Moteurs et freins à la mondialisation future
Même s’il est impossible de prédire l’orientation future de la mondialisation et la forme qu’elle prendra, trois forces majeures au moins devraient avoir une influence en la matière.
Premièrement, l’incidence des évolutions technologiques est à double tranchant. D’une part, une automatisation industrielle plus poussée (par exemple par la robotisation ou l’impression en 3D) pourrait réduire la nécessité de délocalisation, voire faciliter la relocalisation. D’autre part, les plateformes numériques collaboratives et de travail à domicile allègent les coûts d’entrée des personnes et des entreprises dans certaines CVM, en particulier dans le secteur des services. Cela dit, dans la mesure où les nouvelles technologies (permettant une économie de main-d’œuvre) s’avèrent être sources de perturbations, elles pourraient attiser l’opposition populaire à la mondialisation et, dès lors, conduire les gouvernements à adopter des politiques protectionnistes.

Données fournies:

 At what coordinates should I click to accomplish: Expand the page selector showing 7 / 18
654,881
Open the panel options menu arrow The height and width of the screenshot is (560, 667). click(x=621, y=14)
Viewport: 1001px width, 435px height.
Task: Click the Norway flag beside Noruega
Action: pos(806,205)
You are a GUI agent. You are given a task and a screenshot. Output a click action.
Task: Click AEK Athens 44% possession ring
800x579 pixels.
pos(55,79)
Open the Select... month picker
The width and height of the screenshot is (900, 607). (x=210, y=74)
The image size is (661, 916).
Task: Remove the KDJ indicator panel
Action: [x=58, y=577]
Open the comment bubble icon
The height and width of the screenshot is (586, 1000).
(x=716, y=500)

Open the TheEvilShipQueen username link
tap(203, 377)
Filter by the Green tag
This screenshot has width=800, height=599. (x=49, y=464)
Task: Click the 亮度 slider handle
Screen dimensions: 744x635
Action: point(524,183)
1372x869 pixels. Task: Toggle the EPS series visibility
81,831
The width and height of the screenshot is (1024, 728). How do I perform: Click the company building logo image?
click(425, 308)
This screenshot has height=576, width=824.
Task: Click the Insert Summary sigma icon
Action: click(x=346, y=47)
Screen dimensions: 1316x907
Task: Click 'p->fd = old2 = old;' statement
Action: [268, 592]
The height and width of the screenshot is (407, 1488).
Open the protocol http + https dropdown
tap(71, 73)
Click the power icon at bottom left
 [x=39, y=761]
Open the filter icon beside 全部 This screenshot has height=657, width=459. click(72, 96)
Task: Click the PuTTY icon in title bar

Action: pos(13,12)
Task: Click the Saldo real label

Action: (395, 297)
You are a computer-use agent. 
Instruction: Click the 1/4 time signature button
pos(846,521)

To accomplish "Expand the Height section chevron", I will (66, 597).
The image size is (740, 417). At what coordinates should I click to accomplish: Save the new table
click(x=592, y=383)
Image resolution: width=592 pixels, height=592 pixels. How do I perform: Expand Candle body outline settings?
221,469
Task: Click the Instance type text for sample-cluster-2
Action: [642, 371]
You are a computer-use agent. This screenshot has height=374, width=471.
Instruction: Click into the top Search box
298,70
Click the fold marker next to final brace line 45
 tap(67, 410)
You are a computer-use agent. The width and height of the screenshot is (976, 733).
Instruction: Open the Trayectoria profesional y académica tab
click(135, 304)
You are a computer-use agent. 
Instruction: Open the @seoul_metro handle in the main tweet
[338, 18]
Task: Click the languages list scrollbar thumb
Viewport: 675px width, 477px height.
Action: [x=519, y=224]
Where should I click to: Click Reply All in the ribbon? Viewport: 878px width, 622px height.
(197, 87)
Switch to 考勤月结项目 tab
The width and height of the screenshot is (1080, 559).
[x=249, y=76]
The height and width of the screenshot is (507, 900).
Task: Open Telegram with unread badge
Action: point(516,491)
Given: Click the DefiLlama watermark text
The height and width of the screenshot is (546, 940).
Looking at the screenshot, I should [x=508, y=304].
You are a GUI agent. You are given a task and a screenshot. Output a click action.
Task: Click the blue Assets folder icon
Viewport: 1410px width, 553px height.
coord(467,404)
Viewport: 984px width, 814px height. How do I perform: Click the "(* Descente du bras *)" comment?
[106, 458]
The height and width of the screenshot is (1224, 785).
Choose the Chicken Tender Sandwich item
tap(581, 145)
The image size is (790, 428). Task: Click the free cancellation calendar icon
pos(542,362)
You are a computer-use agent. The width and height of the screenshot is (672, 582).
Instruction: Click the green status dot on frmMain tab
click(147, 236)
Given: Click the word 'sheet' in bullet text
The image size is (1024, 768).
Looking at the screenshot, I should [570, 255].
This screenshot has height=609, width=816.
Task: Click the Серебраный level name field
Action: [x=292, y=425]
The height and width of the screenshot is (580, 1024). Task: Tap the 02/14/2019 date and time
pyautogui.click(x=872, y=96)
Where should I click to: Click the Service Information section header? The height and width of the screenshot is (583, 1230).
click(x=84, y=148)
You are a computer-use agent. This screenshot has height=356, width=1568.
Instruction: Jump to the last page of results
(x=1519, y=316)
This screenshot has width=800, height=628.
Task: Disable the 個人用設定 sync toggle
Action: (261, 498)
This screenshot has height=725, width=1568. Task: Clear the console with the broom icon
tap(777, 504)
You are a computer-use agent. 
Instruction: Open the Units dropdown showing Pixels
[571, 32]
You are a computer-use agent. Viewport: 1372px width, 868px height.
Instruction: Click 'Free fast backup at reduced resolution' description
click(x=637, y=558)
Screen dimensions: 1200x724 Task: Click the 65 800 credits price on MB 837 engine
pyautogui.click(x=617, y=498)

Tâches à réaliser:
1. D'après l'extrait sur la mondialisation, pourquoi les nouvelles technologies pourraient-elles amener les gouvernements à adopter des politiques protectionnistes ? Répondez en une à trois phrases.
2. Quels exemples d'automatisation industrielle l'extrait sur la mondialisation cite-t-il ?
3. Recopiez fidèlement l'extrait sur la mondialisation de « Premièrement, l’incidence des » à « des politiques protectionnistes. ».

Résultats attendus:
1. Si ces technologies, qui permettent une économie de main-d'œuvre, se révèlent sources de perturbations, elles pourraient attiser l'opposition populaire à la mondialisation. Cette opposition pourrait ensuite conduire les gouvernements à adopter des politiques protectionnistes.

2. La robotisation et l'impression en 3D.

3.
Premièrement, l’incidence des évolutions technologiques est à double tranchant. D’une part, une automatisation industrielle plus poussée (par exemple par la robotisation ou l’impression en 3D) pourrait réduire la nécessité de délocalisation, voire faciliter la relocalisation. D’autre part, les plateformes numériques collaboratives et de travail à domicile allègent les coûts d’entrée des personnes et des entreprises dans certaines CVM, en particulier dans le secteur des services. Cela dit, dans la mesure où les nouvelles technologies (permettant une économie de main-d’œuvre) s’avèrent être sources de perturbations, elles pourraient attiser l’opposition populaire à la mondialisation et, dès lors, conduire les gouvernements à adopter des politiques protectionnistes.